A Sharing by Maureen Causing, SFL Pasig
“Love bears all things, believes all things, hopes all things, endures all things.” – 1 Corinthians 13:7
Three years. It was three years that I fell flat, thinking that I was a victim of a heart break.
It was late 2012. The first few weeks were horrible. I would sleep and wake up crying, wanting none of the pain that lingers, that never seemed to go away. I would pray unceasingly wanting, hoping for the Lord to take away all the hurt; but He said, “no, not yet.” Months and years passed, the pain was no longer that piercing, but it was still there. I still saw myself as “the victim,” the person who got rejected, who was not chosen, who was not loved enough. Some days it made me angry, some days deeply upset, some days confused. It took me 3 years of moving back and forth, sometimes even going back to square one.
But on that third year, God let it happen. No, there was no romance rekindled. Only that He whispered to me what I never understood all along – that it’s okay to say that there are things that hurt me; that to be honest, in those years, I hadn’t completely recovered from a broken heart. That it was still almost as painful because I was trying to control my own healing process, but I can’t. And it’s painful not because I can’t, but because I am not letting Him heal me with His mercy and love. At that very moment, in a stadium in Cebu with thousands of people listening to a God-driven talk, my Ultimate Healer let me go of the broken pieces of my heart; and, He held them in His very hands. I’ve chained myself to an identity that wasn’t really mine, and finally had been set free – I was not a victim. God reminded me of who I really am, and it was at this moment that I knew that I am loved beyond measure.
He held my heart so tight that it caused His love to overflow. And when it did, it gave peace to my once wounded heart. I would have never imagined that I feel genuinely happy for someone who has hurt me most, and all the more to be genuinely happy for myself, with where I am now.
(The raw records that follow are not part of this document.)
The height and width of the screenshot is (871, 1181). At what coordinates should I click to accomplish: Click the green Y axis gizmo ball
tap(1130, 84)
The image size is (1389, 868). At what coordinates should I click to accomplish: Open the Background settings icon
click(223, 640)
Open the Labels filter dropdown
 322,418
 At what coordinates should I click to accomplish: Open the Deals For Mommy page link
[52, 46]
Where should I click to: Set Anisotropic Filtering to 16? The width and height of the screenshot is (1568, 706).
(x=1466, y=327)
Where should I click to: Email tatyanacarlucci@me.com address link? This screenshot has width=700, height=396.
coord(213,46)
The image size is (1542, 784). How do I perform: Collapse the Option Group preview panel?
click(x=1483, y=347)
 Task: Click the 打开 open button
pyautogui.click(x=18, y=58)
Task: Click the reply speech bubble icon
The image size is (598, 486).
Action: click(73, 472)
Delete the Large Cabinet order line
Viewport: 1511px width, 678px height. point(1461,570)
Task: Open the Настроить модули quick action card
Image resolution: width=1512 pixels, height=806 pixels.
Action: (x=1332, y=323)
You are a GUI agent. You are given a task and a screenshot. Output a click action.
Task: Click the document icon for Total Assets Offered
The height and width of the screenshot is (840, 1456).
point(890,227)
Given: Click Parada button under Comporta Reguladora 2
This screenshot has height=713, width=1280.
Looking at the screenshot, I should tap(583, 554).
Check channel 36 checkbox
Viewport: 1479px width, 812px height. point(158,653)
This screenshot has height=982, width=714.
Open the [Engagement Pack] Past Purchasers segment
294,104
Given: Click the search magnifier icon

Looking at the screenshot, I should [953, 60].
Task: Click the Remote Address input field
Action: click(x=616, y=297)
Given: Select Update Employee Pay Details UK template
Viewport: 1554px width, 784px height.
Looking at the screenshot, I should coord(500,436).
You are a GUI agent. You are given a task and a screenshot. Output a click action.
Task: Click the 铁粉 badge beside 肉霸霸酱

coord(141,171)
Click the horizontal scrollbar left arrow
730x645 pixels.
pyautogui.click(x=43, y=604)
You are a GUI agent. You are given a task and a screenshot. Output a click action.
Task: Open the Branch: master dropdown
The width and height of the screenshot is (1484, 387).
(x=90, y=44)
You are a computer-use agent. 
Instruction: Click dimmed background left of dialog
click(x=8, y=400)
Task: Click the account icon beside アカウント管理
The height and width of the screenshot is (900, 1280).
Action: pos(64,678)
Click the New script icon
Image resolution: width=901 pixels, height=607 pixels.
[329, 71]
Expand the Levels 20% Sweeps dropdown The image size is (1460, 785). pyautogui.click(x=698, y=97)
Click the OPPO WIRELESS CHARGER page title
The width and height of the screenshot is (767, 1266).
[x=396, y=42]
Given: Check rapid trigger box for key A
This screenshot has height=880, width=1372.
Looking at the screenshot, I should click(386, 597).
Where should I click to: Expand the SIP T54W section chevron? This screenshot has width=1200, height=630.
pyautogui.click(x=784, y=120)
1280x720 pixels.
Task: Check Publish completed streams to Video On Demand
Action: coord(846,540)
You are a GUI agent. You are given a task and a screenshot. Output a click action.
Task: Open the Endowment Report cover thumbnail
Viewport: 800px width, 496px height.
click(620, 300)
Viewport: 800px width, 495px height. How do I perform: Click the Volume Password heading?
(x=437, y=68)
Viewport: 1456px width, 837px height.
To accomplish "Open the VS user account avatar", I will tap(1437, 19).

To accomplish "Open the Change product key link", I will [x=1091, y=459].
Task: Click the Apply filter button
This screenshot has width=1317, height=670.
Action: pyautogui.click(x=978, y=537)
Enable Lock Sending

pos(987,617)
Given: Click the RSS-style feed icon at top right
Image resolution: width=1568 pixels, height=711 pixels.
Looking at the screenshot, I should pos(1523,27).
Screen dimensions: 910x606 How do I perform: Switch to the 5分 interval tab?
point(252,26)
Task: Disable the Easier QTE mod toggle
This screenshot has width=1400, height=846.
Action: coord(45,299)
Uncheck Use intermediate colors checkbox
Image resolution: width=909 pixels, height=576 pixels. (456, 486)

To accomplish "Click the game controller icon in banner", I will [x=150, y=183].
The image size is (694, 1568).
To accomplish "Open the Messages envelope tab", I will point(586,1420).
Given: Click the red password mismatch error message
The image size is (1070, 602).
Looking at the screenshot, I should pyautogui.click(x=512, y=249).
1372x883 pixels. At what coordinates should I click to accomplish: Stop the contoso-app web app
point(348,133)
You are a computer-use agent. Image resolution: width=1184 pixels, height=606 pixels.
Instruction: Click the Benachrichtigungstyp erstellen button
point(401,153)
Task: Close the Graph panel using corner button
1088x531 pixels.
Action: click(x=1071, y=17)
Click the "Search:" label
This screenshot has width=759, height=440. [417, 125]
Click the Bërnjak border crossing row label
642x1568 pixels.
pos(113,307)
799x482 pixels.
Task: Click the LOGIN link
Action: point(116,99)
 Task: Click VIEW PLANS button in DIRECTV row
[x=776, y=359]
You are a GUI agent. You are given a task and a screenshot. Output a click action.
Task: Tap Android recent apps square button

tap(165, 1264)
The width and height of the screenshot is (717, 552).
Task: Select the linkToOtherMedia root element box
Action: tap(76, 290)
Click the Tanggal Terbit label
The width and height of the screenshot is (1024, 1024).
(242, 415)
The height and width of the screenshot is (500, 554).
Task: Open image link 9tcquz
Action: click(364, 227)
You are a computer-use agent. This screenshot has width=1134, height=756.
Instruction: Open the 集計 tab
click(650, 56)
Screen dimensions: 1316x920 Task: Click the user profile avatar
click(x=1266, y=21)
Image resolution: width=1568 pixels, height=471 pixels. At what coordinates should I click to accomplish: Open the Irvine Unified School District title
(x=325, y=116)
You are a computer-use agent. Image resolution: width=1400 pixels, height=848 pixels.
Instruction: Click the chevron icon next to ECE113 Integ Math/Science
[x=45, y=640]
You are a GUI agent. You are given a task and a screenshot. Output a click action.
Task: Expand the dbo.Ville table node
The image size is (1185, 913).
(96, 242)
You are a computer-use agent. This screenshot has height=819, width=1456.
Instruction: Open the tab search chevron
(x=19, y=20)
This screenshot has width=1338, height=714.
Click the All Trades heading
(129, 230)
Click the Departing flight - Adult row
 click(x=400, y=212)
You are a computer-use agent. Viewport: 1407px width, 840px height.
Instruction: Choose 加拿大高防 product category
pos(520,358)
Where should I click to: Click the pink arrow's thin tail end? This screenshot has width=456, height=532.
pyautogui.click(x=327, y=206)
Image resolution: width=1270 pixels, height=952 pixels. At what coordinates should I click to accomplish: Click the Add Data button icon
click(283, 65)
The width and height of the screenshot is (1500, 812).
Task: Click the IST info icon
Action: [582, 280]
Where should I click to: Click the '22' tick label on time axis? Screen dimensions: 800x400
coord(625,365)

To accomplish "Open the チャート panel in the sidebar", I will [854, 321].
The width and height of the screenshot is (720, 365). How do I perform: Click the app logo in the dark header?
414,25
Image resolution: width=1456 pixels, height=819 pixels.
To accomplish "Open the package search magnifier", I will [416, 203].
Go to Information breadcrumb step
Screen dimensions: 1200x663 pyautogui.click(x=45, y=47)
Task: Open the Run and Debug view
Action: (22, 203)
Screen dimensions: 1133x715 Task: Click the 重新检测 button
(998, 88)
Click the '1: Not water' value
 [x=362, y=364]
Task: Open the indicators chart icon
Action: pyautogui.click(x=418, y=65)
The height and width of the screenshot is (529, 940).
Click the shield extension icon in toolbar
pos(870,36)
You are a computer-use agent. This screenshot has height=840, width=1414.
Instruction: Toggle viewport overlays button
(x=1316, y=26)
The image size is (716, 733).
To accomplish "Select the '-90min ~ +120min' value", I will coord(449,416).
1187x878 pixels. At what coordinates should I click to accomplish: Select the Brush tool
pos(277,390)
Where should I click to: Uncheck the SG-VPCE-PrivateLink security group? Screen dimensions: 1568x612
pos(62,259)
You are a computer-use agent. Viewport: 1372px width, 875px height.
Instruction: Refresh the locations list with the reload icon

Trust me, the feeling is overwhelming. Something I have long-waited for to happen, which I somehow lost hope for along the road, was definitely possible. And it was not my doing, but the unfathomable ways of God.
I’m not one to be cheesy and go all preachy, but I know that in the deepest part of my heart, God’s work in my life is true, and so is His promise. The Lord knows how much I wanted to heal. He knew me well and He planted the deepest desires of my heart that kept me moving forward. Sometimes, I get reminded of what I had to endure. But I get it now, the moments when I remember my heart break story are the same moments when convictions become stronger. God gave me 3 years – years that ironically remind me that I am accepted, chosen, and most of all loved. In those years, I was taught that you have to trust and depend on God to do the healing. And you, you choose to be healed.